Christine Stehle, Leiterin der katholischen Kindertagesstätte St. Thaddäus, schreibt: „Ehrlich gesagt dachte ich, das sei ein schlechter Faschingsscherz.“Nachdem alle im Erziehungswesen tätigen über Monate hinweg Pläne ausgearbeitet und Überstunden geleistet hätten, gebe es nun ein „ständiges Hin und Her“. Man sei an den „Grenzen der Belastbarkeit“. Sowohl unter den Eltern als auch den Mitarbeitern schwinde das Verständnis für etliche der nun geltenRegeln. Stehle schreibt weiter, sie fürchte, ihre Kita müsse demnächst zeitweise schließen, da die nun gültigen Testregeln für Mitarbeiter die Personalsituation erschweren und eine Betreuung unmöglich machen würden. „Wir sind einer Willkür ausgesetzt, die nicht mehr akzeptabel ist.“
In der Kita Christkönig haben 13 Mitarbeiterinnen einen offenen Brief verfasst und unterschrieben. Erzieherin Eva Stempfle und ihre Kolleginnen schreiben, mit den pädagogischen Mitarbeitern werde seitens der Politik „fahrlässig“und „unverschämt“umgegangen. „Wir kritisieren ausdrücklich nicht das Offenhalten der Kindertagesstätten, sondern den Umgang mit dem Infektionsschutz in Pandemiezeiten.“So dürften Erzieher nun auch wieder in anderen Kita-gruppen aushelfen, was die Infektionsgefahr erhöhe.
Statt eines Stufenplans gelte nun wieder Regelbetrieb mit Hygienekonzept, in ihrer Kita gebe es nun eine Gruppe – die aber mit 50 Kindern. Weder Kinder noch Mitarbeiter seien angesichts des diffusen Infektionsgeschehens in Augsburg so ausreichend geschützt – man fühle sich „schlichtweg im Stich gelasden sen“. Die Kita wird laut Stempfle ab Montag die erneuten Änderungen übernehmen.

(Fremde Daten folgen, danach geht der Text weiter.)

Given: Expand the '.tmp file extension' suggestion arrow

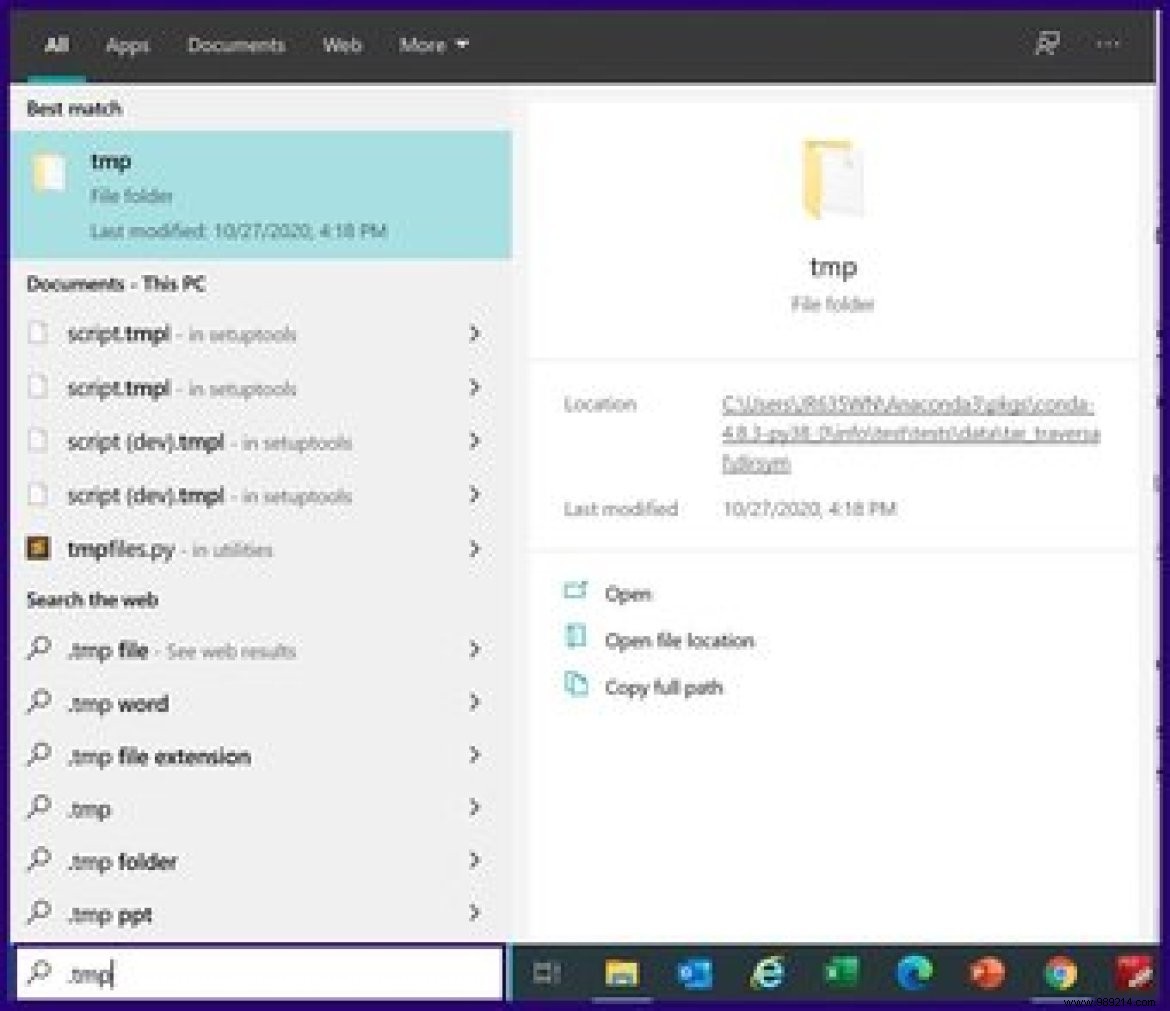Looking at the screenshot, I should 474,756.
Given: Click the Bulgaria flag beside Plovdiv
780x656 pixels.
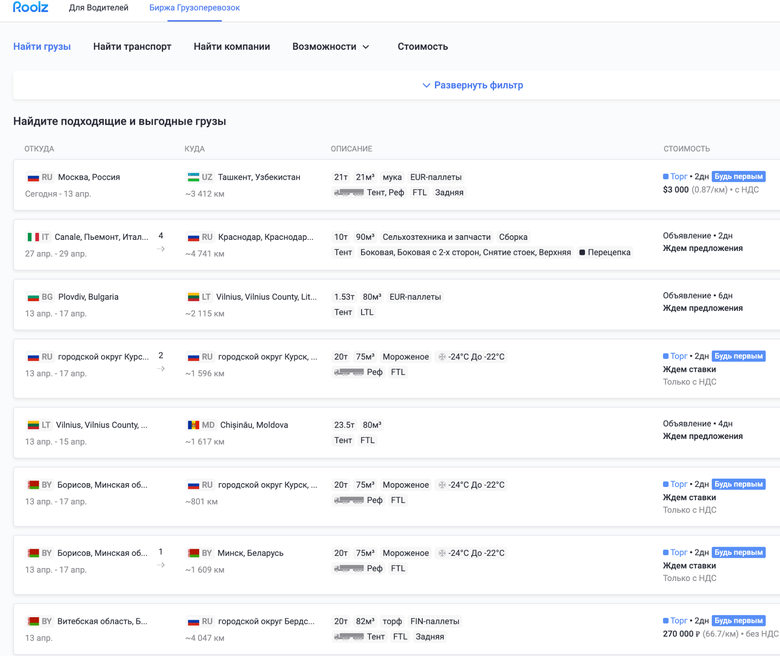Looking at the screenshot, I should [33, 297].
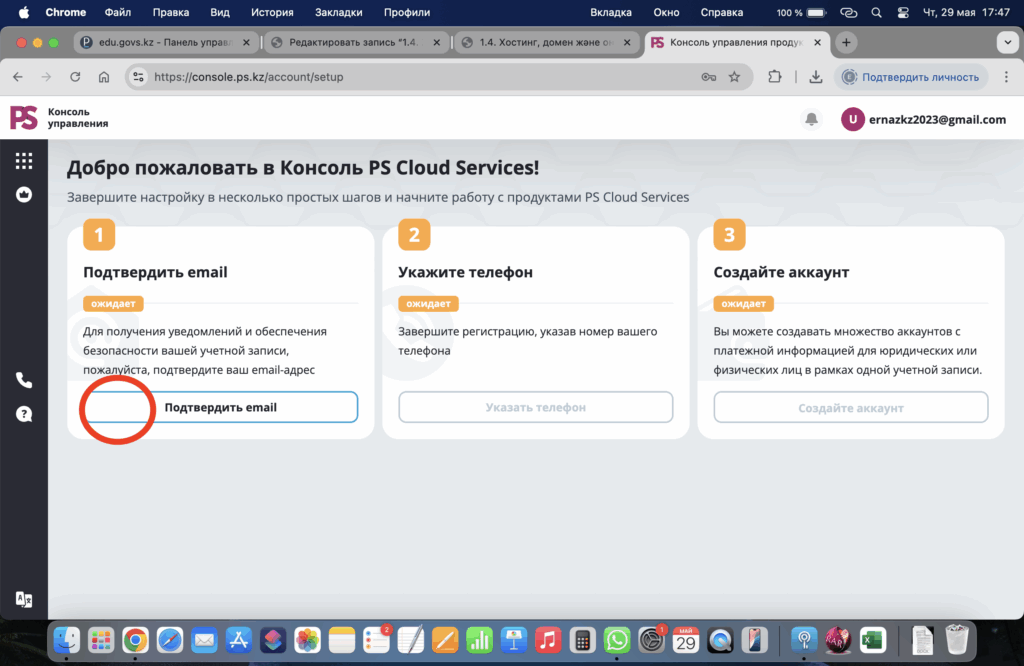The height and width of the screenshot is (666, 1024).
Task: Click the phone contact icon in sidebar
Action: tap(24, 380)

Christine Stehle, Leiterin von St. Thaddäus, sagte auf Nachfrage, dass die Kita vorerst nicht die erneuten Änderungen vom Donnerstag einführen werde – man behalte die am vergangenen Montag eingeführten Maßnahmen vorerst bei. „Bei uns laufen die Eltern sowieso schon Amok, die hängen schließlich auch alle in der Luft. Seit dem Frühjahr erfolgen solch kurzfristige Regeländerungen.“Stehle sagt, man hoffe nun auf eine Stellungnahme der Stadt bis Montag.